Ztest_nominal has about 63,000,000 rows and Ztest_Participation about 62,000

The sql I was going to use (with an insert into) is (I did have the inner select outside before I gave up and posted here!):

SELECT 
  p.ParticipationId,
  p.LatestVersionNo,
  n.*
FROM
  Ztest_nominal n
INNER JOIN
  (
    SELECT 
      ParticipationId,
      LatestVersionNo,
      BMCode
    FROM 
      Ztest_participation
    WHERE 
      LatestVersionNo = LastVersionSubmitted
  ) p 
    ON p.BMCode = n.BMCode

However i feel its going need some optimisation so its not slow, also I've already had out of memory errors when running it.

Any help would be appreciated

Best Answer

So I re-wrote your query (under a couple of assumptions) to hopefully set it up for "great success". The three main things the below queries do are:

1: Pre-filter the data from Ztest_Participation into a temp table. By doing this filtering upfront you simplify your final INSERT query for the query optimizer by pre-materializing just the data you need to JOIN to first. Also materializing it into a temp table can leverage some of the performance benefits in TempDB later on (such as the potential of the data being materialized in memory).

2: The final INSERT query leverages the TABLOCK hint which results in less log generation and removes the potential of many row lock escalations, leading to optimized performance on INSERT. (Additional information on the benefits of TABLOCK here.)

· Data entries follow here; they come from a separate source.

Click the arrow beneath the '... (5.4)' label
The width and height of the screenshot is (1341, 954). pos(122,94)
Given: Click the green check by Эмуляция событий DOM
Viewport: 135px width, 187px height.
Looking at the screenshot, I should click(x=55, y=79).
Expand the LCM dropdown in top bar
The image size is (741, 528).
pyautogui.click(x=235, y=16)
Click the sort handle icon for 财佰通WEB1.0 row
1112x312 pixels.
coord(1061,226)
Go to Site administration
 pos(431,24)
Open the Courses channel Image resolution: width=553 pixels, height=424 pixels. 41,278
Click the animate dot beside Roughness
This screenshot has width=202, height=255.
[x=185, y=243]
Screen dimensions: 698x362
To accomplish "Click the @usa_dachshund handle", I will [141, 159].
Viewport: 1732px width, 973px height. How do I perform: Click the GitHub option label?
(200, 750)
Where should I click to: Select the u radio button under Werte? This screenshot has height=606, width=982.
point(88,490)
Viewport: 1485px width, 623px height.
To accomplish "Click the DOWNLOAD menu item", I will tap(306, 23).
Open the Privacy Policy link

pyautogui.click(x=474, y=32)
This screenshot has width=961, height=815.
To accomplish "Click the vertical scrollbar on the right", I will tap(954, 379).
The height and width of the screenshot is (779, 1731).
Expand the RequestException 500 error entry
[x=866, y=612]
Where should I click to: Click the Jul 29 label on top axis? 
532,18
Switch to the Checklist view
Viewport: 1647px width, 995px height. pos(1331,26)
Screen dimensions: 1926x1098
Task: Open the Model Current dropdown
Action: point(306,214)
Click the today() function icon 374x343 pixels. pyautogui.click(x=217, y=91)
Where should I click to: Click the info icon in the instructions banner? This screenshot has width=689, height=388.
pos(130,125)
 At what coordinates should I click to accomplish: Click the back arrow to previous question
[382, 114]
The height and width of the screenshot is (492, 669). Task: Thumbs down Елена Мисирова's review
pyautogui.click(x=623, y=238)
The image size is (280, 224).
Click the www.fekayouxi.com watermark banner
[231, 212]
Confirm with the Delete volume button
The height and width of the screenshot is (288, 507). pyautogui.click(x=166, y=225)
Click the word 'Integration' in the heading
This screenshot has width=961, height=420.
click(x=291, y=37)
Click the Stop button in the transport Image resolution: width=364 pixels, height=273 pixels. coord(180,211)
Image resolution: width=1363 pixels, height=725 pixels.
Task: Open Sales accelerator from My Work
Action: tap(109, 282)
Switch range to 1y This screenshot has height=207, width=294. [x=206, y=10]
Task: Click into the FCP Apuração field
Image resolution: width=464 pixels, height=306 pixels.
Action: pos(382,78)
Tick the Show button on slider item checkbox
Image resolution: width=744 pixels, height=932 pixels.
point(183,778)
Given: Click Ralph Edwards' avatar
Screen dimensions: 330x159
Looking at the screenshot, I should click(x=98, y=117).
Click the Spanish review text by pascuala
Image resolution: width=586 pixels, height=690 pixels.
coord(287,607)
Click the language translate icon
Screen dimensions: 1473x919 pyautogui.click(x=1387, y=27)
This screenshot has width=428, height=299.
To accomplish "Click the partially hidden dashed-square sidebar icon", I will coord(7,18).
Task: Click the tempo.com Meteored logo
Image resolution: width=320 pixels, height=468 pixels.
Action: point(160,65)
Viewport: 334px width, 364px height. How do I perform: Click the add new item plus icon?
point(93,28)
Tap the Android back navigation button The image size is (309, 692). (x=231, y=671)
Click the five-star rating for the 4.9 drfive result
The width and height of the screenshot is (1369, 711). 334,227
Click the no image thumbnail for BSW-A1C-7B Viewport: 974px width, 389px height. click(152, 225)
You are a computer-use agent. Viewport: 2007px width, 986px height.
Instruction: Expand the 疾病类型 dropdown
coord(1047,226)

3: I simplified your JOIN query between #Ztest_Participation_Filtered and Ztest_nominal by using a better relational solution. This should also help the query optimizer when generating a performant execution plan.

-- Pre-filter Ztest_Participation down into a temp table
SELECT P.ParticipationID, 
       P.BMCode, 
       P.LatestVersionNo, 
       P.LastVersionSubmitted
  INTO #Ztest_Participation_Filtered
  FROM Ztest_Participation AS P
 WHERE P.LatestVersionNo = P.LastVersionSubmitted

-- Create the appropriate index needed for our JOIN later on
CREATE CLUSTERED INDEX IX_TEMP_Ztest_Participation_Filtered_BMCode 
    ON #Ztest_Participation_Filtered (BMCode)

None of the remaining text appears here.